Work instructions
All that should be output is the block of lines below from the line with "[Facebook] (586, 12)" to the line with "[Vanilla / Beige", both included, exactly as written.
☆ ☆ ☆ ☆ ☆ ☆ ☆
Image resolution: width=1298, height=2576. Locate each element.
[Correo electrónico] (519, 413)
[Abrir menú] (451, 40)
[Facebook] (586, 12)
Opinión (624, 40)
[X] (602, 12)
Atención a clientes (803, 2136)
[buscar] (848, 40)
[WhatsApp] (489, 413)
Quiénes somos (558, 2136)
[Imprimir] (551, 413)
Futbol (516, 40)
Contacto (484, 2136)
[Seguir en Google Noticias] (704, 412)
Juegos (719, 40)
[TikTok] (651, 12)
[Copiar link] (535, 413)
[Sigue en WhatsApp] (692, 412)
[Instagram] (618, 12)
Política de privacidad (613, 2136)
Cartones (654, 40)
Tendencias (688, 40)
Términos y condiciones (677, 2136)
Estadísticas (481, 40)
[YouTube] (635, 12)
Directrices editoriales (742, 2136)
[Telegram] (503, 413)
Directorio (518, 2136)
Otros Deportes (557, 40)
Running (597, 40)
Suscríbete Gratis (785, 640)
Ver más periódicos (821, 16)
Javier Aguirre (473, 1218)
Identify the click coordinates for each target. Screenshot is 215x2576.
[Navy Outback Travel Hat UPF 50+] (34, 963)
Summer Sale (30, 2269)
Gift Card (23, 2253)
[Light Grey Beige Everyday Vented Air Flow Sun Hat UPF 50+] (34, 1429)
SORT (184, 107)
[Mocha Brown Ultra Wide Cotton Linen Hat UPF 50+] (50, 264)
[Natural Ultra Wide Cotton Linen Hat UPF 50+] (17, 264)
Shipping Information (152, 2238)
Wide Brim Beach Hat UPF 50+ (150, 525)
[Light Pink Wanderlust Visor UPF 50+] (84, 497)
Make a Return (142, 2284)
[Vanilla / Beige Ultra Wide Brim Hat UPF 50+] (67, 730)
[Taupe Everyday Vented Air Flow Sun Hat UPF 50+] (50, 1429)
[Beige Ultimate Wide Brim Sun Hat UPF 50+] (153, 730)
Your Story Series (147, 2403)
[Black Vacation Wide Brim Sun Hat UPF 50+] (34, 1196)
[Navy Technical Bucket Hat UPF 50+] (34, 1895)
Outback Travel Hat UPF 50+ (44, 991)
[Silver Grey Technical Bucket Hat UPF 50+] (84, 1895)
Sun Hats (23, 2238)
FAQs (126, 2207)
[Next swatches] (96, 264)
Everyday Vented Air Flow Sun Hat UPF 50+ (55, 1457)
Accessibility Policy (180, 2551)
☆ ☆ ☆ ☆ ☆ ☆ ☆
Task answer
[Facebook] (586, 12)
Opinión (624, 40)
[X] (602, 12)
Atención a clientes (803, 2136)
[buscar] (848, 40)
[WhatsApp] (489, 413)
Quiénes somos (558, 2136)
[Imprimir] (551, 413)
Futbol (516, 40)
Contacto (484, 2136)
[Seguir en Google Noticias] (704, 412)
Juegos (719, 40)
[TikTok] (651, 12)
[Copiar link] (535, 413)
[Sigue en WhatsApp] (692, 412)
[Instagram] (618, 12)
Política de privacidad (613, 2136)
Cartones (654, 40)
Tendencias (688, 40)
Términos y condiciones (677, 2136)
Estadísticas (481, 40)
[YouTube] (635, 12)
Directrices editoriales (742, 2136)
[Telegram] (503, 413)
Directorio (518, 2136)
Otros Deportes (557, 40)
Running (597, 40)
Suscríbete Gratis (785, 640)
Ver más periódicos (821, 16)
Javier Aguirre (473, 1218)
Identify the click coordinates for each target. Screenshot is 215x2576.
[Navy Outback Travel Hat UPF 50+] (34, 963)
Summer Sale (30, 2269)
Gift Card (23, 2253)
[Light Grey Beige Everyday Vented Air Flow Sun Hat UPF 50+] (34, 1429)
SORT (184, 107)
[Mocha Brown Ultra Wide Cotton Linen Hat UPF 50+] (50, 264)
[Natural Ultra Wide Cotton Linen Hat UPF 50+] (17, 264)
Shipping Information (152, 2238)
Wide Brim Beach Hat UPF 50+ (150, 525)
[Light Pink Wanderlust Visor UPF 50+] (84, 497)
Make a Return (142, 2284)
[Vanilla / Beige Ultra Wide Brim Hat UPF 50+] (67, 730)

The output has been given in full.